Portal combat
OpenAI, the maker of ChatGPT, yesterday announced new generative video model Sora, capable of transforming short text descriptions into intricately detailed, high-definition clips — just weeks after Google unveiled Lumiere, a very similar text-to-video AI product of its own.
Sora, taken from the Japanese for "sky", will generate 60-second films of anything from snowy cityscapes to alpine dog-podcasters using short, snappy prompts. Like Lumiere, OpenAI's latest creation uses space-time diffusion tech, but combines it with the transformer network used to train GPT-4.
While the quality and length of Sora’s sample videos seemingly supersede that of Lumiere and other rivals, neither OpenAI nor Google have provided much information about launch dates or what a typical output might look like — but, at the current pace of advances in AI technology, it’s easy to imagine big strides on both sides pretty soon.

(Stored records)
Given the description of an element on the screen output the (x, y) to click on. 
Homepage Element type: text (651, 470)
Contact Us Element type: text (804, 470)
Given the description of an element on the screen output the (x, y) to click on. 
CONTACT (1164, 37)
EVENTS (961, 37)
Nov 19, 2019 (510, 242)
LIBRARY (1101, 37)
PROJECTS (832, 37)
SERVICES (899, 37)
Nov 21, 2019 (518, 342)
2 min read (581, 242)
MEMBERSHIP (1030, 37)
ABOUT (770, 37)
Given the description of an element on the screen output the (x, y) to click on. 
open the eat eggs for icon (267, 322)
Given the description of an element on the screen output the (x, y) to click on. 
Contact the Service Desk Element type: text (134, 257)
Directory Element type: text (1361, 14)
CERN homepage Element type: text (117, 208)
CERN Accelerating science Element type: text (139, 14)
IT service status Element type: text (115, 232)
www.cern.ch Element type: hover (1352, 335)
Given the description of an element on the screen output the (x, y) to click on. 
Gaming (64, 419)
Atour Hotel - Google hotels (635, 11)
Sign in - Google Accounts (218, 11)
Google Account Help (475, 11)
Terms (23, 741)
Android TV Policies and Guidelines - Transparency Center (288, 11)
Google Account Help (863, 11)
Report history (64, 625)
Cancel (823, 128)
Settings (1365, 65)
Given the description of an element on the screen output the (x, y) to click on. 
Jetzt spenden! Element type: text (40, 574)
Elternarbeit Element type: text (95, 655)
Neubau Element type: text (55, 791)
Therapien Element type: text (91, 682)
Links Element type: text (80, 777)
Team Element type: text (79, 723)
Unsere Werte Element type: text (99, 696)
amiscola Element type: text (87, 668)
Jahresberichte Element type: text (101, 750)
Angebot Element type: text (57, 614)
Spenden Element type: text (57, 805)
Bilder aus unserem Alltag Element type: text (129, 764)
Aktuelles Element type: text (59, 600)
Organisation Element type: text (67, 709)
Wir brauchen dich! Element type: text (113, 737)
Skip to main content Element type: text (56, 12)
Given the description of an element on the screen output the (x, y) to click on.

> **EXERCISES TO COMPLETE**
• a. According to the text on OpenAI's Sora video model, what does the name "Sora" mean in Japanese?
• b. Continue the text on OpenAI's Sora and Google's Lumiere from its final sentence.

> **TASK RESPONSES**
• a. Sky.

• b.
Video manipulation
From today, OpenAI is ‘red teaming’ Sora — assessing critical risk areas for susceptibility to misinformation, bias, and hateful, violent, or sexual content — prior to public release, opening access to a few researchers, visual artists, and video creators for testing.
As OpenAI grapples with its new product's potential for misuse, fears surrounding AI continue to spread: a recent report from the World Economic Forum found that 53% of respondents considered AI-generated misinformation and disinformation among the threats most likely to present a global material crisis in 2024, second only to extreme weather (66%). And, with 2024 set to be a record election year, AI’s ability to create hyper-realistic falsified footage may well open Pandora’s ballot box on a global scale.